Exercise brief: All of the data is to be set down again without any alteration.

Stored records:
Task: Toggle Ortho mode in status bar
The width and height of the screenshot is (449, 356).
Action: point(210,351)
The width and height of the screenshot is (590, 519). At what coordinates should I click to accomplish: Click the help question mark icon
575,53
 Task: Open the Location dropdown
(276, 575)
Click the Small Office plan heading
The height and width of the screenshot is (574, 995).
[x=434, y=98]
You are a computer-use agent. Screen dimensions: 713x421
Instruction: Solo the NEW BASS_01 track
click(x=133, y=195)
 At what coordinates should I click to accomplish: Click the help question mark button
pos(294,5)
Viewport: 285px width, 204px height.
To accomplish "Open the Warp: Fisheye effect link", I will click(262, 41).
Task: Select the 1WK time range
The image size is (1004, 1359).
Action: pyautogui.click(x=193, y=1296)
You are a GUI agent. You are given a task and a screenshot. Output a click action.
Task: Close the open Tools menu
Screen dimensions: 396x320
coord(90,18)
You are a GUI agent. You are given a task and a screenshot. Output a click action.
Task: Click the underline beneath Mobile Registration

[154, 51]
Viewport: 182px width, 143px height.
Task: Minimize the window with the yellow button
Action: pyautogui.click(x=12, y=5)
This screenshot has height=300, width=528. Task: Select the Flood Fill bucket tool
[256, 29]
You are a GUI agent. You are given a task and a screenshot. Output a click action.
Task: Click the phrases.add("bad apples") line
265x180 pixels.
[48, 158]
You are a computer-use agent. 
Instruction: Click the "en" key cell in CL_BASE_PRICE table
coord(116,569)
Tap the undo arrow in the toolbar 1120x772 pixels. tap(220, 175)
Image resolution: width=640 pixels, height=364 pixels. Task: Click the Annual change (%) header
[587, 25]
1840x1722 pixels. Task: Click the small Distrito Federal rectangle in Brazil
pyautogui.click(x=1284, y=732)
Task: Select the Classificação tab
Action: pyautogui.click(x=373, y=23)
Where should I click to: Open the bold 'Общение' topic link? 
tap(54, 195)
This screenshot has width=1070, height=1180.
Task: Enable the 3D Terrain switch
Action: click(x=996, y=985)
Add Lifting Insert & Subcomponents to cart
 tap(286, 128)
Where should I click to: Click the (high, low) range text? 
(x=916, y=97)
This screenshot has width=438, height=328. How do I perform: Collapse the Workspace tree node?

Written solution:
Task: Toggle Ortho mode in status bar
The width and height of the screenshot is (449, 356).
Action: point(210,351)
The width and height of the screenshot is (590, 519). At what coordinates should I click to accomplish: Click the help question mark icon
575,53
 Task: Open the Location dropdown
(276, 575)
Click the Small Office plan heading
The height and width of the screenshot is (574, 995).
[x=434, y=98]
You are a computer-use agent. Screen dimensions: 713x421
Instruction: Solo the NEW BASS_01 track
click(x=133, y=195)
 At what coordinates should I click to accomplish: Click the help question mark button
pos(294,5)
Viewport: 285px width, 204px height.
To accomplish "Open the Warp: Fisheye effect link", I will click(262, 41).
Task: Select the 1WK time range
The image size is (1004, 1359).
Action: pyautogui.click(x=193, y=1296)
You are a GUI agent. You are given a task and a screenshot. Output a click action.
Task: Close the open Tools menu
Screen dimensions: 396x320
coord(90,18)
You are a GUI agent. You are given a task and a screenshot. Output a click action.
Task: Click the underline beneath Mobile Registration

[154, 51]
Viewport: 182px width, 143px height.
Task: Minimize the window with the yellow button
Action: pyautogui.click(x=12, y=5)
This screenshot has height=300, width=528. Task: Select the Flood Fill bucket tool
[256, 29]
You are a GUI agent. You are given a task and a screenshot. Output a click action.
Task: Click the phrases.add("bad apples") line
265x180 pixels.
[48, 158]
You are a computer-use agent. 
Instruction: Click the "en" key cell in CL_BASE_PRICE table
coord(116,569)
Tap the undo arrow in the toolbar 1120x772 pixels. tap(220, 175)
Image resolution: width=640 pixels, height=364 pixels. Task: Click the Annual change (%) header
[587, 25]
1840x1722 pixels. Task: Click the small Distrito Federal rectangle in Brazil
pyautogui.click(x=1284, y=732)
Task: Select the Classificação tab
Action: pyautogui.click(x=373, y=23)
Where should I click to: Open the bold 'Общение' topic link? 
tap(54, 195)
This screenshot has width=1070, height=1180.
Task: Enable the 3D Terrain switch
Action: click(x=996, y=985)
Add Lifting Insert & Subcomponents to cart
 tap(286, 128)
Where should I click to: Click the (high, low) range text? 
(x=916, y=97)
This screenshot has width=438, height=328. How do I perform: Collapse the Workspace tree node?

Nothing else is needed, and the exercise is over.